Independent barrister Katharine Newton concluded in her final report – published on Wednesday – that Sampson was not racist, but that he twice made “ill-judged attempts at humour” towards the players.
Football Association chief executive Martin Glenn has “sincerely apologised” to Aluko and Spence over Sampson’s remarks, calling them “not acceptable”.
Aluko, giving evidence to the Digital, Culture, Media and Sport select committee, said: “My overwhelming emotion is relief, it has been a long process getting to this point.
“I’ve been put in this situation, and was always honest and truthful about those comments and other comments I made about the culture under Mark Sampson.
“I feel vindicated and relieved, It suggests it was all worth it.”
Aluko claimed the FA was “dismissive” when she first made her allegation that Sampson had told her to make sure her Nigerian relatives did not bring the Ebola virus to the friendly against Germany at Wembley in November 2014.
Sampson denied that claim, along with another allegation that he asked a mixed-race player – Spence – if she had been arrested before, and then jokingly suggested she had been arrested four times.
“They were very keen to say there was no wrongdoing without looking at the video evidence,” Aluko said.
“They were dismissive straight away in the first meeting. We didn’t speak about specific itemised issues.”
Aluko went on to question whether a similar complaint from a male player would have received the same response.
She said she was “astonished” at an email from Clarke, in reply to a document about the incident from the PFA, which read: “I’ve no idea why you are sending me this. Perhaps you could enlighten me?’
Aluko added: “By the time in November 2016 when the full report was sent, I actually felt sending it to the FA chairman would lead to a better process. But it was the opposite.
“If it’s the FA chairman disrespectfully dismissing the complaint, I have nowhere to go. The last resort is to go the employment tribunal.
“A male player with 102 caps, Wayne Rooney, if they were to send a complaint like that, would he respond like that?
“It’s a separate issue. Are the issues of female players in this country taken seriously enough at all levels of the FA? I would suggest that email says they are not.”
The FA decided to pay Aluko an £80,000 settlement, but she revealed that she refused to put out a statement saying the FA was not “institutionally racist” in order to receive part of the payment.
“Martin Glenn said if I wrote a statement he would release the second tranche of the money. I felt that was bordering on blackmail,” she said.
“I categorically refused to write it. It’s not for me to come up with that determination.
“I would never say the FA are institutionally racist. My comments were based on comments to me and Drew Spence and how they handled that.
“For Martin Glenn to say I should say that in order to get a payment I was contractually agreed to is appalling.”
Following the evidence given by Aluko, and corroborated by former team-mate Lianne Sanderson who voiced her concerns over the lack of a grievance procedure, the FA hierarchy was grilled by the select committee.
Glenn defended the FA’s handling of the case, and insisted: “I believe we have handled this with decency and openness.
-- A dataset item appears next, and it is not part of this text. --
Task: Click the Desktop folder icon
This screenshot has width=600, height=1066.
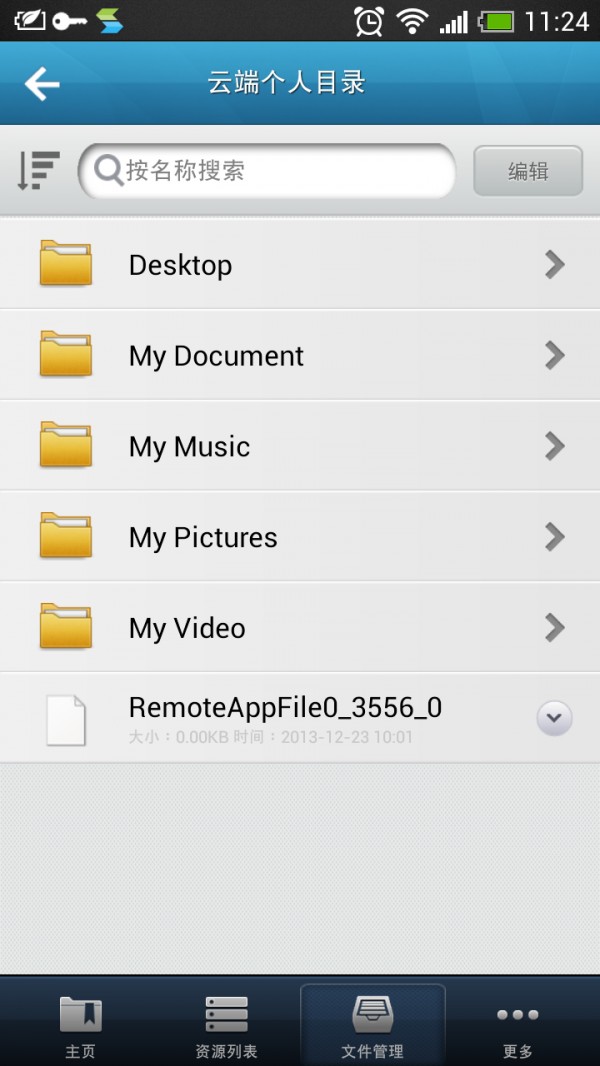Action: click(x=66, y=264)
We took Eni’s concerns seriously.
“We regret that the two comments, the inappropriate banter, was made, but the spirit in which we approached the concerns has been good.”
Clarke was questioned about his dismissive email in response to the PFA, and claimed his hands were tied by the Sport England code.
He said: “I had a number of conversations with a senior member of the PFA who was saying that I need to get involved in this. I explained three times I was forbidden by the Sport England code.
“When he sent me the email I said ‘don’t do this’. All the way through this I’ve tried to stay within my governance box. My job is to chair the board and make sure governance is good, not to run the FA.
“I issued a staccato response, they were sending me things that if I had read would have destroyed my governance ability
“I would do the same again. Sometimes in life you have to be abrupt.”